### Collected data

+++++

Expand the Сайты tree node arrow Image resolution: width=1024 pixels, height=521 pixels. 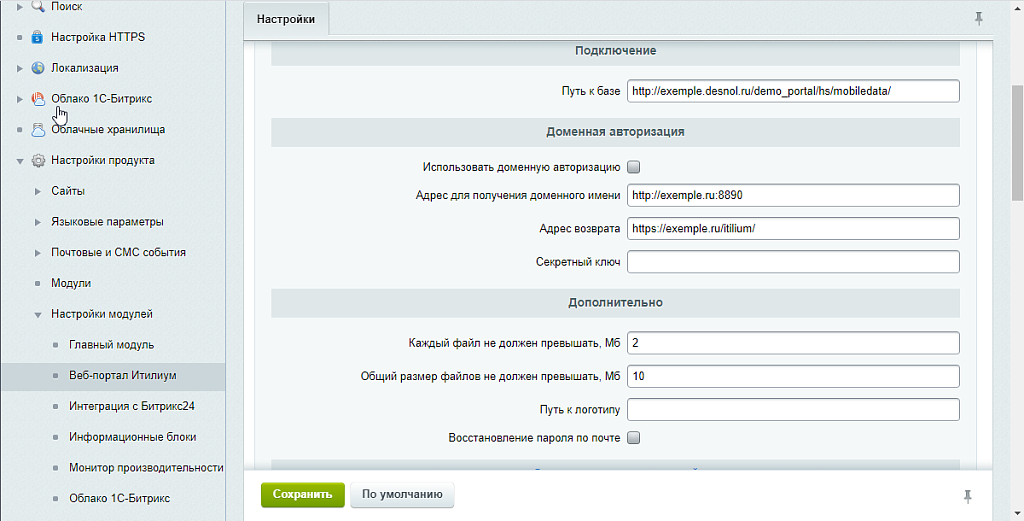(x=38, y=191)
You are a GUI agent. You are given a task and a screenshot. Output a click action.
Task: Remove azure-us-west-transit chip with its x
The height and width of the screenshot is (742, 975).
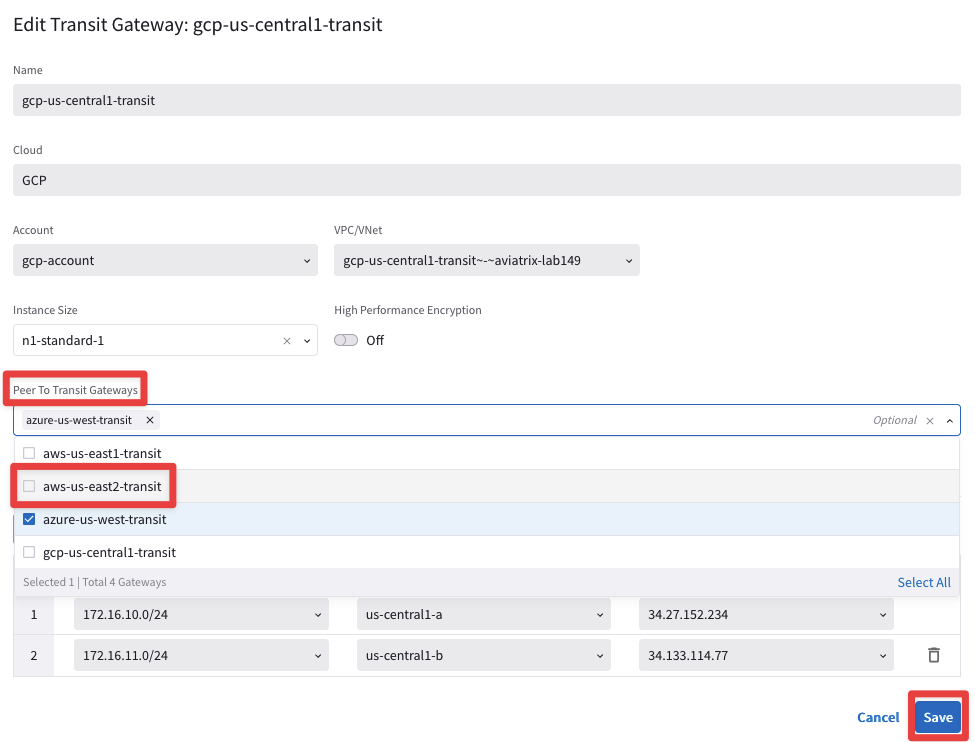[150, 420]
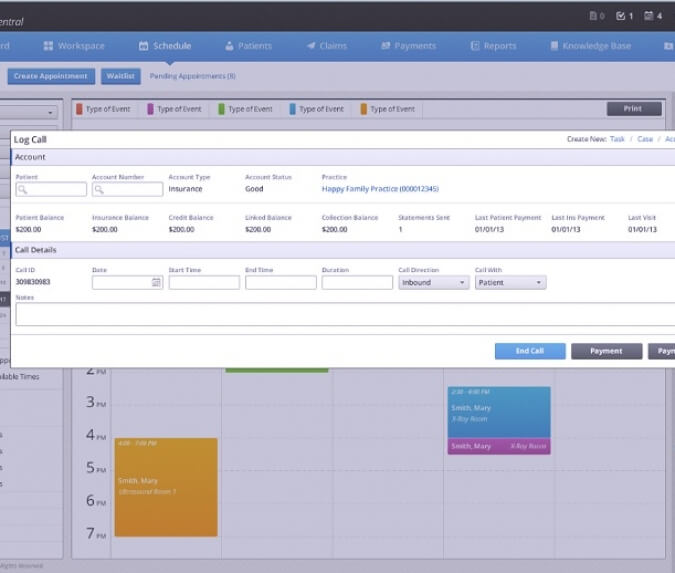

+++++

### Task prompt
Write out the line that contains "The height and" and every line after it to the end of the data, exactly as they stand. Omit the pictures.

### Solution for this task
The height and width of the screenshot is (742, 975).
[150, 420]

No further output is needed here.